There were other indignities to be suffered. On a school trip to the village of Stornoway Harbour on the Isle of Lewis, Charles was suddenly swept up in a crowd of onlookers. Seeking refuge in a bar, he was asked what he wanted to drink. “My God! What do I do?” Charles thought. “Everybody is looking at me.” The fourteen-year-old hesitated a moment before answering. “Cherry brandy,” replied Charles, who explained later that he’d had it before while shooting at Sandringham, and it was “the first drink that came into my head.” A reporter (“That dreadful woman,” Charles would call her) happened to be standing nearby, and the next day, the press had a field day with the tale of the Prince’s underage drinking. “The impression grew,” recalled Dermot Morrah on behalf of the Queen, “that the heir to the British throne must have been discovered in a drunken orgy.” Charles was mortified. “I thought,” he said, “that it was the end of the world.” Deeply upset over having embarrassed his family, he called his mother and tearfully apologized.
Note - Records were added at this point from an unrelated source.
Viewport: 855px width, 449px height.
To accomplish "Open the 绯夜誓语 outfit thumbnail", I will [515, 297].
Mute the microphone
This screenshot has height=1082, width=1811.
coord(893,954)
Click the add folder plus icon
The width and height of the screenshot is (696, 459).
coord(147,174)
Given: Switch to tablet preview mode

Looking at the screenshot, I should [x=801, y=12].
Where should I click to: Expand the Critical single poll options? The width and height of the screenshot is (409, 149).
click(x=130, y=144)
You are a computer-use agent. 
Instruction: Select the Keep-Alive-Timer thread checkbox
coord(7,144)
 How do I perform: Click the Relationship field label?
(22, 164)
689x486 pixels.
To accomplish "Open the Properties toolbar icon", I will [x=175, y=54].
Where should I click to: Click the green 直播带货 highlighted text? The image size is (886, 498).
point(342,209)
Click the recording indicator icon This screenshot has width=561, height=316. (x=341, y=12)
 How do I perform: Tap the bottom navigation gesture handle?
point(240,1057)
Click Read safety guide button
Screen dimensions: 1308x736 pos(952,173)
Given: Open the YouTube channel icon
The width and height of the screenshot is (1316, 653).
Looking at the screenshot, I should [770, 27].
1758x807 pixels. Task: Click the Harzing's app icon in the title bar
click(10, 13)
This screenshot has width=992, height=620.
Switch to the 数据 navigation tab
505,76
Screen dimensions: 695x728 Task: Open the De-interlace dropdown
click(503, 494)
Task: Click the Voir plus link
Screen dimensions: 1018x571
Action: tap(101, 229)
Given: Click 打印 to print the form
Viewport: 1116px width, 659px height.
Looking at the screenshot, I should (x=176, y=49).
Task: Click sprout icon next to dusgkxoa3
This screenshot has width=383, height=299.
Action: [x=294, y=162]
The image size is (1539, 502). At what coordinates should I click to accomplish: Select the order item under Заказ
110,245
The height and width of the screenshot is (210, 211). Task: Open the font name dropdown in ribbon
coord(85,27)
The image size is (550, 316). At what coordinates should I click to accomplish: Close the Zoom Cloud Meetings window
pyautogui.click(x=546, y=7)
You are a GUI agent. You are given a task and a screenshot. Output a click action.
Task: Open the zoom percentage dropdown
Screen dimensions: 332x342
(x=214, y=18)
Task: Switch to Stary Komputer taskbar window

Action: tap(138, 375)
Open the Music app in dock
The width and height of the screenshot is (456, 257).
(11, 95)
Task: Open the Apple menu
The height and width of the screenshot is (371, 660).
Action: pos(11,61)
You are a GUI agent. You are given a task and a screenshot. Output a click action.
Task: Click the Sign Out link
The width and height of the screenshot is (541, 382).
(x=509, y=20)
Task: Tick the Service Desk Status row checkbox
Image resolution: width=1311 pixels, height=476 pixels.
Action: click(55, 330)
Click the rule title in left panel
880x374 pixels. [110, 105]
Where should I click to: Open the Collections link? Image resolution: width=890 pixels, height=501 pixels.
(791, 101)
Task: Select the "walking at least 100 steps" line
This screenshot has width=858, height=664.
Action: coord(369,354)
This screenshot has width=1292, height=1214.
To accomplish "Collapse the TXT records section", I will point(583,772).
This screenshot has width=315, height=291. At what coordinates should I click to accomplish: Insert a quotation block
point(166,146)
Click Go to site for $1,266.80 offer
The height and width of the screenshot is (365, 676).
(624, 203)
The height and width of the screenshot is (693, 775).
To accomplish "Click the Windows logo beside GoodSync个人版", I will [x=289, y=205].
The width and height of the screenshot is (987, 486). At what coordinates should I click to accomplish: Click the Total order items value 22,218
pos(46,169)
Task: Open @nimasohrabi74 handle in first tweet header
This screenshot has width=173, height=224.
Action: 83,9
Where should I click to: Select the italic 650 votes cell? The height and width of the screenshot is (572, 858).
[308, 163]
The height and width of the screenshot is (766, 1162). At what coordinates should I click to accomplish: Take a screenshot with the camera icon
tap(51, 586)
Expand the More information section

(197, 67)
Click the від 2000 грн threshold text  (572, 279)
The Prince of Wales needn’t have worried about his mother. The incident, she told Morrah at the time, “will do him good. He learnt the hard way” that, given his position, even “the smallest thing” would be blown out of proportion in the press.
But the unfortunate episode did have other, even more hurtful ramifications for Charles. During his first two terms at Gordonstoun, his six-foot-five-inch-tall royal protection officer, Don Green, had become a confidant and father figure to the beleaguered boy. When Green was discharged after the cherry brandy incident, the young Prince was crushed. “I have never been able to forgive them for doing that,” Charles said decades later, “because he defended me in the most marvelous way, and he was the most wonderful, loyal, splendid man. . . . It was atrocious what they did.”
Charles called home to apologize again after someone pilfered his book of essays and sold it to the German magazine Der Stern. “I suppose,” he told Mabel Anderson, searching for a reason to blame himself, “I could have been more careful and locked them up.”